Under the Affordable Care Act (ACA) the definition of a small group will become 1-100 employees beginning on Jan. 1, 2014. However, states have been given the option to define small groups as 1-50 employees until 2016. Both Iowa and South Dakota define small groups as 1-50. This means that groups with 51-100 employees whether grandfathered or non-grandfathered will be considered large groups and therefore not be subject to small group ACA provisions and mandates and can keep their current group plan until 2016. Primarily, this affects the adoption of mandated essential health benefits and rating provisions under ACA.

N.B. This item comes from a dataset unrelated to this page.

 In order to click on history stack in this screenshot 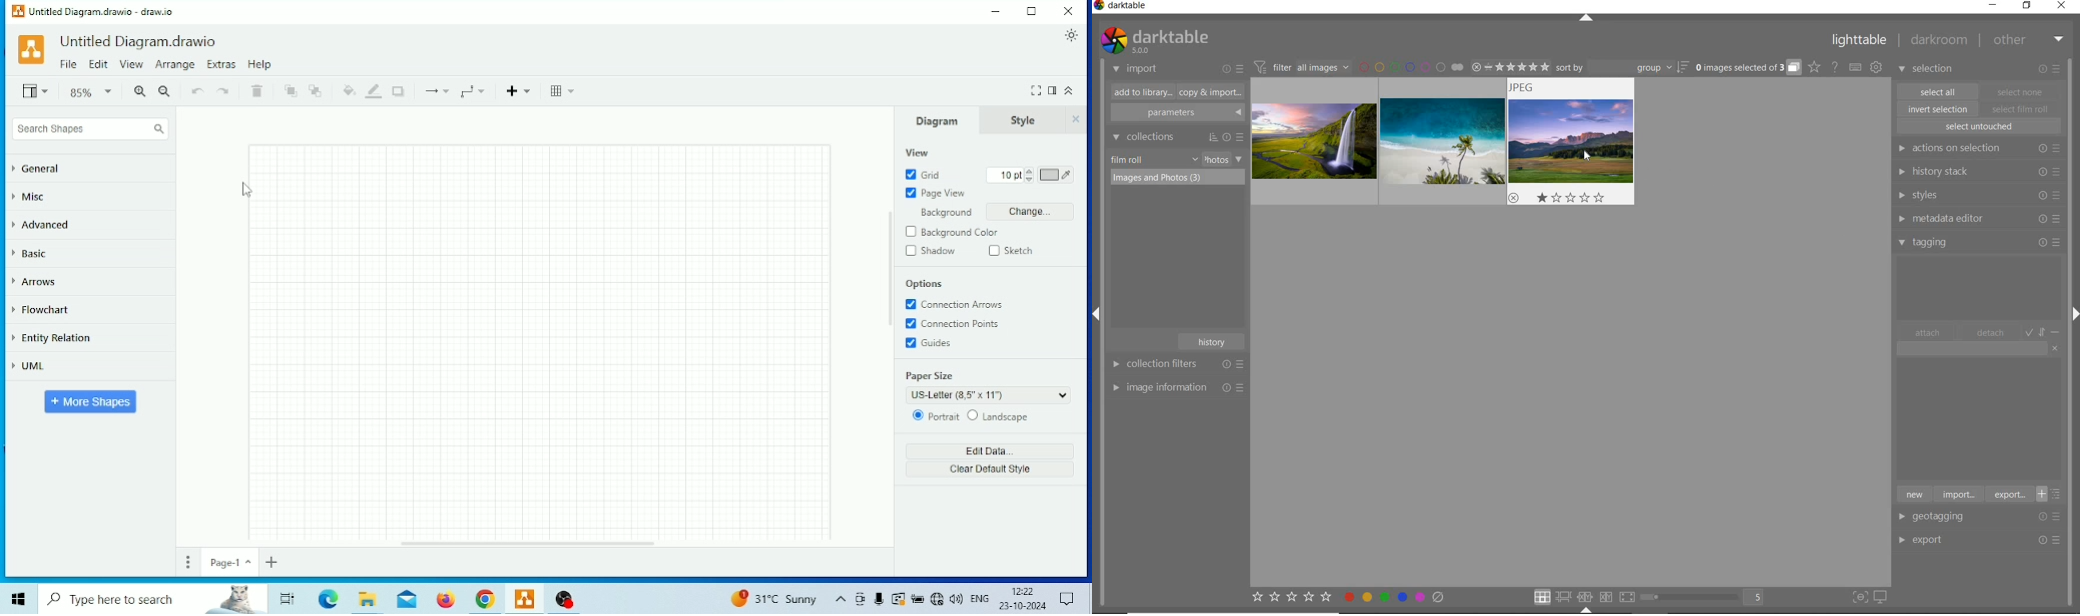, I will do `click(1977, 171)`.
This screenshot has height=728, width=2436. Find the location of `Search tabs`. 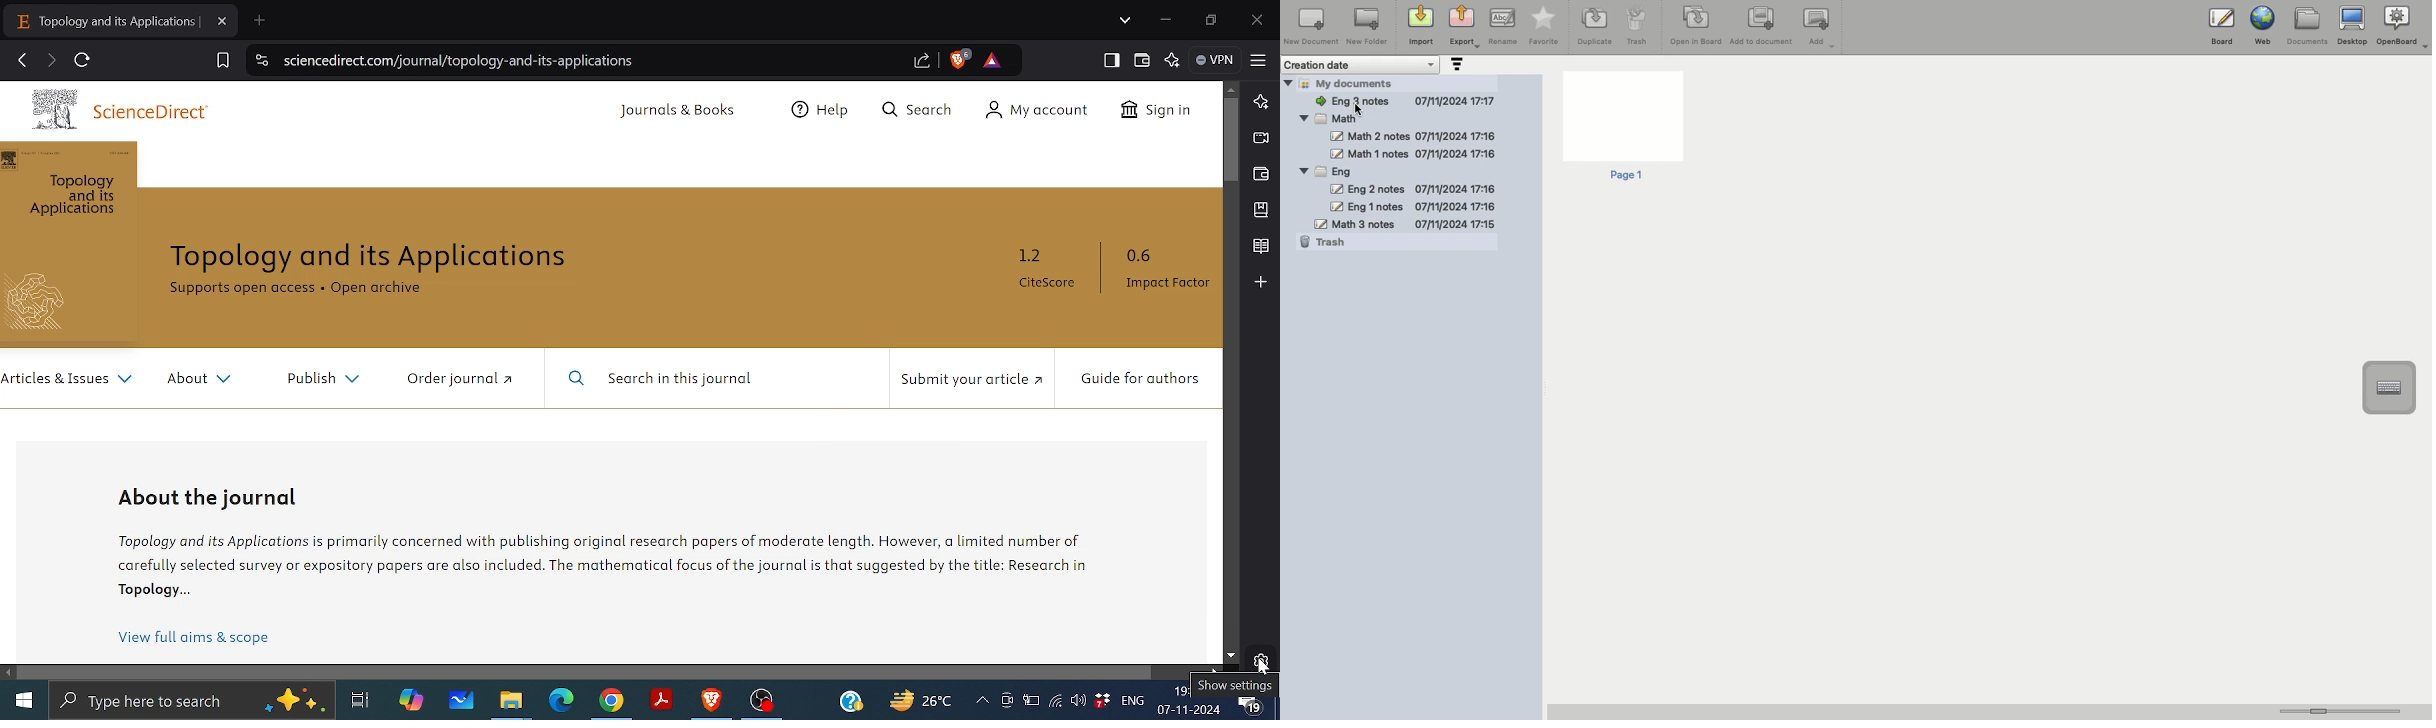

Search tabs is located at coordinates (1125, 20).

This does not mean that groups of 51-100 are exempt from all ACA provisions and mandates. The following list of provisions, which should not be interpreted as a complete list, does apply to large groups (51+) and employers should invest the time to become knowledgeable about:
- Dependent Coverage to Age 26
- Pre-existing Conditions Limitations
- Prohibition on Waiting Periods that Exceed 90 days
- Summary of Benefits and Coverage Documents (SBC)
- FSA Medical Limits
- Employer Shared Responsibility
- Mandatory Coverage for Clinical Trials
Impacts under small group provisions
In 2016, when the definition of a small group changes to 1-100, employers will be required to adopt new plans that comply with ACA regulations in accordance with small group provisions. Wellmark will offer groups with 51 to 100 employees several new products that are ACA compliant and will work with employers to provide options that best suit the needs of employers and their employees.
Wellmark is here to inform, lead, assist and support you through all the ACA changes. For more information, call your Wellmark representative, agent or broker about Wellmark coverage options that best meet the ongoing needs of you and your employees. Continue to monitor WeKnowReform.com for updates.
Wellmark is not providing any legal advice with regard to compliance with the requirements of the Affordable Care Act (ACA) or the Mental Health Parity Addiction Equity Act (MHPAEA). Regulations and guidance on specific provisions of the ACA and MHPAEA have been and will continue to be provided by the U.S. Department of Health and Human Services (HHS) and/or other agencies. The information provided reflects Wellmark's understanding of the most current information and is subject to change without further notice. Please note that plan benefits, rates, renewal rate adjustments, and rating impact calculations are subject to change and may be revised during a plan’s rating period based on guidance and regulations issued by HHS or other agencies. Wellmark makes no representation as to the impact of plan changes on a plan's grandfathered status or interpretation or implementation of any other provisions of ACA. Any questions about Wellmark's approach to the ACA of MHPAEA may be referred to your Wellmark account representative. Wellmark will not determine whether coverage is discriminatory or otherwise in violation of Internal Revenue Code Section 105(h). Wellmark also will not provide any testing for compliance with Internal Revenue Code Section 105(h). Wellmark will not be held liable for any penalties or other losses resulting from any employer offering coverage in violation of section 105(h). Wellmark will not determine whether any change in an Employer Administered Funding Arrangement affects a health plan’s grandfathered health plan status under ACA or otherwise complies with ACA. Wellmark will not be held liable for any penalties or other losses resulting from any Employer Administered Funding Arrangement. For purposes of this paragraph, an “Employer Administered Funding Arrangement” is an arrangement administered by an employer in which the employer contributes toward the member’s share of benefit costs (such as the member’s deductible, coinsurance, or copayments) in the absence of which the member would be financially responsible. An Employer Administered Funding Arrangement does not include the employer’s contribution to health insurance premiums or rates.